Rockmusical, handgemacht: Proben zu „Spring Awakening“

Die Tanzschule am Ring ist eine Probebühne für das Musical „Spring Awakening“, das Andrea Krauledat und Viola Schneider mit Schülern des Herdergymnasiums einstudieren. MT- © Foto: Alex Lehn

Minden (mt). Glattes Parkett, eine Wand mit Spiegeln, damit die Tänzer ihre Bewegungen kontrollieren können - ideale Bedingungen für das Einstudieren von Tanzszenen. Die Schüler des Herder Gymnasiums finden in der Tanzschule am Ring ideale Bedingungen und das Regieteam Andrea Krauledat und Viola Schneider in Raymund Reimann eine ideale Unterstützung. Der Profitänzer und Tanzlehrer ist als letzter Produktionspartner hinzugekommen.

Reimann ermutigt die Schüler, die Lieder mitzusingen, während sie tanzen. Denn das ist die besondere Anforderung im Musical. „Wir haben nicht so viel Erfahrung mit Musical-Choreografie“, geben Theaterintendantin Andrea Krauledat und Theaterpädagogin Viola Schneider unumwunden zu. Bislang haben sie mit wechselnden Schulen spannende Schauspiel-Produktionen realisiert: „Romeo und Julia“ mit der Tucholsky-Gesamtschule oder zuletzt mit dem Ratsgymnasium Schillers „Die Räuber“, bei denen auch schon Bigband und Schulorchester mitgewirkt haben.

„Spring Awakening“ geht jetzt noch einen Schritt weiter: Der Grund ist der Partner, das Herder-Gymnasium. „Wir wollen die Stärken der Schule nutzen“, sagt Andrea Krauledat. Dort unterrichtet die Musiklehrerin Nina Doormann, die mit den Schülern die Gesangspassagen einstudiert und ihr Fachkollege Matthias Heinze, der die Band für die Bühne fit macht. Auf der musikalischen Einstudierung lag ein ganzes Schulhalbjahr lang das Hauptaugenmerk. Ideale Voraussetzungen also. Nur die Tanzpassagen fehlten bis zu den Sommerferien noch.

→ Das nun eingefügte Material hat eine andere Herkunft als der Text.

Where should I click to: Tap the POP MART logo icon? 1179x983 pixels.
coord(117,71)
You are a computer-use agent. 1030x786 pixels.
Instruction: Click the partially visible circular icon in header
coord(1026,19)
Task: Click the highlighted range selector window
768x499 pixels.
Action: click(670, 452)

Bis Nina Doormann den Kontakt zur Tanzschule am Ring herstellte. „Herr Reimann ist eine Riesenhilfe für uns“, sagt Viola Schneider. Er arbeite sehr schnell und sehr effektiv mit den Schülern. Der Salsa-Schritt sitzt bereits, lediglich bei der einen oder anderen Armbewegung oder Drehung sind noch Unsicherheiten zu erkennen. Reimann gestaltet die Gruppenchoreografien. Die Jungs lässt er in einer Szene sitzend tanzen, mit stampfenden Füßen und einer Steigerung bis zu beeindruckenden Sprüngen.

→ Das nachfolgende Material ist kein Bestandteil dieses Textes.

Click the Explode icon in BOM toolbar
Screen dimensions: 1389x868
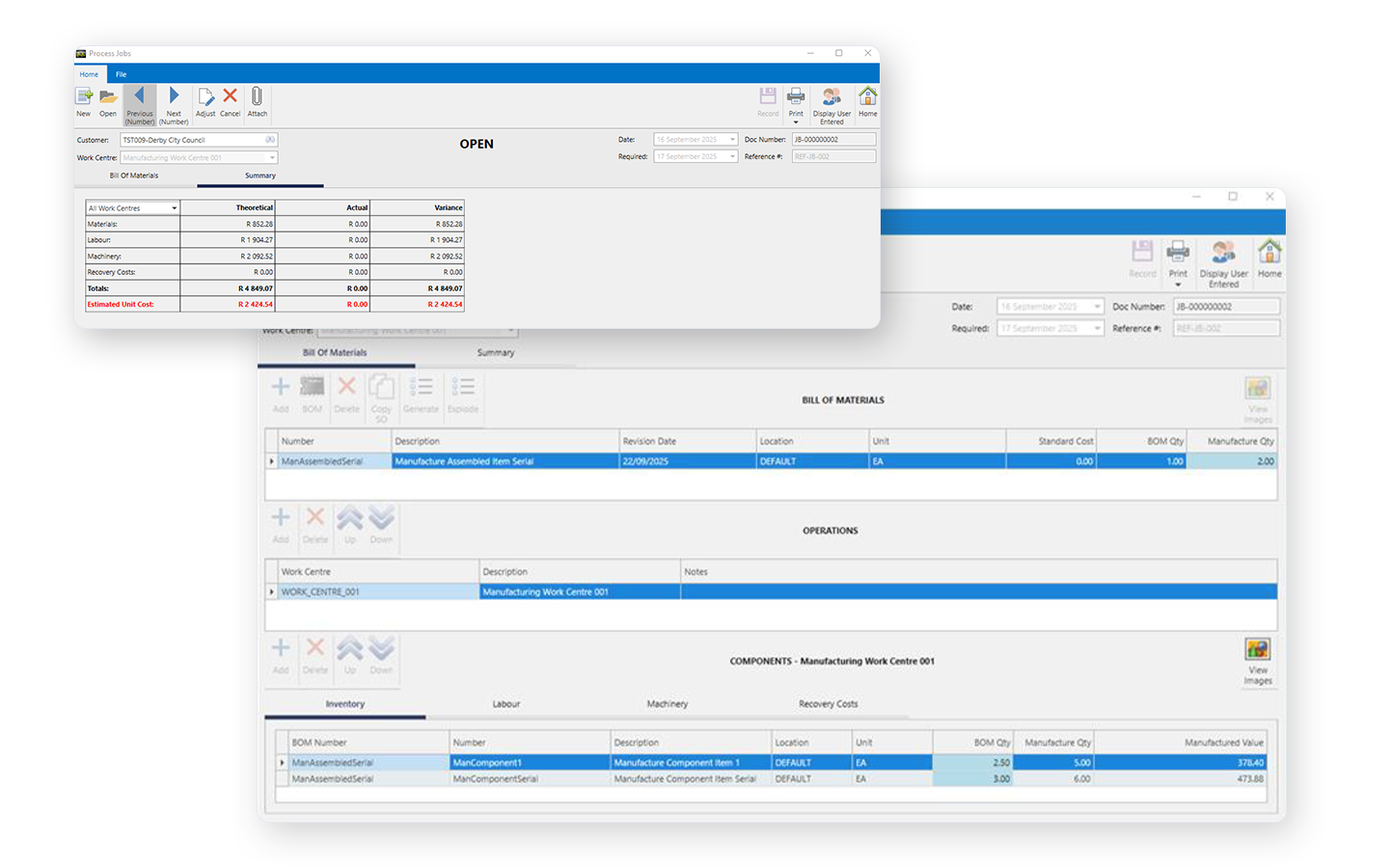tap(463, 390)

Seit drei Wochen ist Reimann erst im Team. Er begibt sich damit auf ein für ihn neues Feld. Er hat seine Tanzlehrerausbildung in Polen und Deutschland absolviert. Der Tanzlehrer und Trainer für Tanzsport ist fit in Ballett, Jazzdance und Formationstanz, tanzt selber Standard- und Lateinamerikanisch. Mit seiner Ehefrau ist er mehrfacher niedersächsischer Meister. Das Paar war mehrmals im Finale bei deutschen Meisterschaften und ist zwei Mal bei Weltmeisterschaften bis in die Endrunde gekommen. „Slow-Fox ist aktuell unser Favorit“, sagt Raymund Reimann, der mit seiner Frau die Tanzschule am Ring 2003 übernommen hat. Nur als Choreograf für ein Musical war er bislang noch nicht tätig. Doch das sieht man seiner Arbeit mit den Schülern nicht an.

An der Produktion „Spring Awakening“ sind insgesamt knapp 40 Schüler beteiligt, mehr als die Hälfte davon muss auf der Bühne auch tanzen. Als Projektassistentin vervollständigt Meike Messal das Lehrerteam.

Das Musical erzählt nicht nur eine „wunderbare Liebesgeschichte“, sondern auch von sehr aktuellen Problemen wie Mobbing, Gewalt, Missbrauch, ungewollter Schwangerschaft, berichtet Andrea Krauledat. Aber das werde mit ungeheurem Drive und viel Optimismus kombiniert. „Dazu haben wir eine tolle Besetzung in den Hauptrollen.“

„Spring Awakening“ feiert am Donnerstag, 9. November, um 20 Uhr im Stadttheater Minden Premiere und ist dort in drei weiteren Aufführungen zu sehen. Es ist außerdem der Showteil der Charity-Gala der Bildungspartner am 11. November. Karten für die Aufführungen gibt es im Vorverkauf bei Express-Ticketservice.